17 March 2026, 00:14

Brandanschläge in München: 32-Jähriger wegen Serie von Anschlägen angeklagt

Eine Gruppe von Menschen steht vor einem brennenden Gebäude mit dicken Rauchwolken, unter Text, der "Die Verwüstungen durch die Aufständischen von London beim Abfackeln des neuen Gefängnisses von Newgate" lautet.

Brandanschläge in München: 32-Jähriger wegen Serie von Anschlägen angeklagt

Ein 32-jähriger Mann muss sich wegen einer Serie von Brandanschlägen in und um München vor Gericht verantworten. Den Ermittlungsbehörden zufolge soll er zwischen Juli und September 2024 Baumaschinen, einen Zug sowie eine Windkraftanlage in Brand gesetzt haben. Die Vorfälle könnten mit Dutzenden ähnlicher Straftaten seit August 2023 in Verbindung stehen.

Der erste mutmaßliche Anschlag des Beschuldigten ereignete sich im Juli 2024, als er in Oberhaching bei München einen Bauzug in Brand steckte. Zwei Monate später soll er auf einem Firmengelände im Norden Münchens Baumaschinen angezündet und dabei einen Schaden von rund einer Million Euro verursacht haben. Zudem wirft ihm die Staatsanwaltschaft vor, in Berg versucht zu haben, eine Windkraftanlage niederzubrennen – ein Vorhaben, das jedoch scheiterte.

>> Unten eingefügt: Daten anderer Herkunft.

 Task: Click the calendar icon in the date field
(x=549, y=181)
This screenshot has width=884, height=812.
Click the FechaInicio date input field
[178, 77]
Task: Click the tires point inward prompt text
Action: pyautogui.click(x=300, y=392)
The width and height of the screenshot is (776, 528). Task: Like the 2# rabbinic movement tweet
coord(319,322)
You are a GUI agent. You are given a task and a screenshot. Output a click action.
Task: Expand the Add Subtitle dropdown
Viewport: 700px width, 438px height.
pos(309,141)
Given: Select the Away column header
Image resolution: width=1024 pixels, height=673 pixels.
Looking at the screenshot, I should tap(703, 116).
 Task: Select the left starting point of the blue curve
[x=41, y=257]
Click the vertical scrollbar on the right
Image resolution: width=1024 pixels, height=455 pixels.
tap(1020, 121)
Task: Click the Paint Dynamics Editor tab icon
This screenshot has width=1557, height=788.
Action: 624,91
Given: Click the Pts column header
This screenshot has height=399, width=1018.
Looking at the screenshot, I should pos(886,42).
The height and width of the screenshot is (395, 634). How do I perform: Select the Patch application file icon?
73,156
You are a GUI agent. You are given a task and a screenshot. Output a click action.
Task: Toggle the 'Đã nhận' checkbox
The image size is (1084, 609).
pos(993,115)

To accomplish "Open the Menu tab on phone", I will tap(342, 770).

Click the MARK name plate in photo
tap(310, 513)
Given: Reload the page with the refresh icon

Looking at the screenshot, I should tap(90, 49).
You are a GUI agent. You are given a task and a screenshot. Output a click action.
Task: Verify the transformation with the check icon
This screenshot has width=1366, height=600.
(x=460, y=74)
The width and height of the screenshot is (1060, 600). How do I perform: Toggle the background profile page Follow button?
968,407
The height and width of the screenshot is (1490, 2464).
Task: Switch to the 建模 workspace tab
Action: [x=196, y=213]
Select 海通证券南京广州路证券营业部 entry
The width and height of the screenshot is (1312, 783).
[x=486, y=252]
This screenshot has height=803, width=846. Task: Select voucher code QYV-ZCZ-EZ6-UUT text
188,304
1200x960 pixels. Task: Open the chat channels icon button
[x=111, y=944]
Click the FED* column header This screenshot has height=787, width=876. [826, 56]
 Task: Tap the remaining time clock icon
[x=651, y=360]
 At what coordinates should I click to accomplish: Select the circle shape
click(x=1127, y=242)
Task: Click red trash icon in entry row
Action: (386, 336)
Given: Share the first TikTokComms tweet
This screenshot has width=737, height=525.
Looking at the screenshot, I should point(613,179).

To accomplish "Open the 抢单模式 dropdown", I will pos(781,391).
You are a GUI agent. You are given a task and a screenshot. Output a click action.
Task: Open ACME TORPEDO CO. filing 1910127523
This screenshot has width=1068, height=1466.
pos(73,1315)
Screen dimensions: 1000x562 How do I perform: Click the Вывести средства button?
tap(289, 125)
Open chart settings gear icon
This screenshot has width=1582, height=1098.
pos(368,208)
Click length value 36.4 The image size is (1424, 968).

Die Bayerische Zentralstelle zur Bekämpfung von Extremismus und Terrorismus (ZET) gibt an, der Mann habe in einem anarchistischen Medium Texte veröffentlicht, die Straftaten verherrlichten. Unterdessen hat die Ermittlungsgruppe Raute seit August 2023 Dutzende weitere Brandanschläge in der Münchner Region dokumentiert. Betroffen waren unter anderem Funkmasten, Bahnanlagen, Polizeifahrzeuge und andere kritische Infrastruktur.

Die Münchner Staatsanwaltschaft hat nun Anklage wegen der Anschlagsserie erhoben. Der Fall geht vor das Landgericht München I, das über die Zulassung der Anklage zur Hauptverhandlung entscheiden muss.

Bei einer Verurteilung könnte der Beschuldigte mit einer größeren Welle von Brandstiftungen an Münchner Infrastruktur in Verbindung gebracht werden. Die Entscheidung des Gerichts wird zeigen, ob das Verfahren fortgesetzt wird. Die Behörden ermitteln weiterhin zu möglichen Zusammenhängen mit anderen ungelösten Anschlägen in der Region.